11

I have a dataset with missing values , I would like to get the number of missing values for each columns. Following is what I did , I got the number of non missing values. How can I use it to get the number of missing values?

df.describe().filter($"summary" === "count").show
+-------+---+---+---+
|summary|  x|  y|  z|
+-------+---+---+---+
|  count|  1|  2|  3|
+-------+---+---+---+

Any help please to get a dataframe in which we'll find columns and number of missing values for each one.

blackbishop
  • 30,945
  • 11
  • 55
  • 76
Maher HTB
  • 737
  • 3
  • 9
  • 23
  • see also https://stackoverflow.com/questions/41765739/count-the-number-of-non-null-values-in-a-spark-dataframe/41766643#41766643 – Raphael Roth Jun 07 '17 at 18:48

3 Answers3

29

You could count the missing values by summing the boolean output of the isNull() method, after converting it to type integer:

In Scala:

import org.apache.spark.sql.functions.{sum, col}
df.select(df.columns.map(c => sum(col(c).isNull.cast("int")).alias(c)): _*).show

In Python:

from pyspark.sql.functions import col,sum
df.select(*(sum(col(c).isNull().cast("int")).alias(c) for c in df.columns)).show()

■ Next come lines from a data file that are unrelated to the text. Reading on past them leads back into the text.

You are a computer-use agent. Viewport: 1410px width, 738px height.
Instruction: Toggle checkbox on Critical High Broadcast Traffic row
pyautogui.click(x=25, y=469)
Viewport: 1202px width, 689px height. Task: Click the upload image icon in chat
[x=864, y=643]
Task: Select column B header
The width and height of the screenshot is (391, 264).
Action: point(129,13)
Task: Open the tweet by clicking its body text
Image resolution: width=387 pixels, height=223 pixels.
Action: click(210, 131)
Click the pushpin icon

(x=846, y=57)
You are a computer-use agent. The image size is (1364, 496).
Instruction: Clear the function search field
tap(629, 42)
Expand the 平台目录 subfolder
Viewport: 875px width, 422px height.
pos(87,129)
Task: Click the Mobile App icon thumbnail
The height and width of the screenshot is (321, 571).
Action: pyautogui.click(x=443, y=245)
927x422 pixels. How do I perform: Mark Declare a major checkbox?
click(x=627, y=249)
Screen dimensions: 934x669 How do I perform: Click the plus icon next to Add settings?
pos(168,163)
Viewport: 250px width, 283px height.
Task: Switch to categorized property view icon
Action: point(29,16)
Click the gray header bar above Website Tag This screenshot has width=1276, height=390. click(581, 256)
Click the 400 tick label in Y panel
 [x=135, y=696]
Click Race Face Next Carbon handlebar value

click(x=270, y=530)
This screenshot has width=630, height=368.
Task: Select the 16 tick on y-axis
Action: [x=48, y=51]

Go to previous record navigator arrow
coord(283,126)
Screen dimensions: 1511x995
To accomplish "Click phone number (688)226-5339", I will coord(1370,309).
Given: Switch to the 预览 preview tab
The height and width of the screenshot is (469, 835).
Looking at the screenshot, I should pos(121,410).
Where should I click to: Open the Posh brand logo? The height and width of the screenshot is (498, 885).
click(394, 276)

Alternatively, you could also use the output of df.describe().filter($"summary" === "count"), and subtract the number in each cell by the number of rows in the data:

In Scala:

import org.apache.spark.sql.functions.lit,

val rows = df.count()
val summary = df.describe().filter($"summary" === "count")
summary.select(df.columns.map(c =>(lit(rows) - col(c)).alias(c)): _*).show

In Python:

from pyspark.sql.functions import lit

rows = df.count()
summary = df.describe().filter(col("summary") == "count")
summary.select(*((lit(rows)-col(c)).alias(c) for c in df.columns)).show()
zero323
  • 322,348
  • 103
  • 959
  • 935
mtoto
  • 23,919
  • 4
  • 58
  • 71
  • thanks for your help .it worked.But is there an alternative waythat takes less time.because it took to much time for large data – Maher HTB Jun 08 '17 at 08:11
  • 2
    @mtoto The describe() function computes all other operations, hence can take more time, use: df.summary("count") to limit computations only for counting. No need to use: df.describe().filter(col("summary") == "count") – Shirish Kadam Sep 17 '18 at 19:00
  • That's very useful thanks, how would I add multiple metrics to the output? i.e. a row for isNull and a row for value=X for each Column – irishguy Apr 27 '20 at 15:55
2
from pyspark.sql.functions import isnull, when, count, col
nacounts = df.select([count(when(isnull(c), c)).alias(c) for c in df.columns]).toPandas()
nacounts
keikai
  • 14,085
  • 9
  • 49
  • 68
  • 1
    it would be a more complete answer if you can provide some explanation of what the code is doing and also if you can format the code properly, please see https://stackoverflow.com/editing-help for details on how to format the code. – tsega Mar 17 '20 at 06:57
0
for i in df.columns:
  print(i,df.count()-(df.na.drop(subset=i).count()))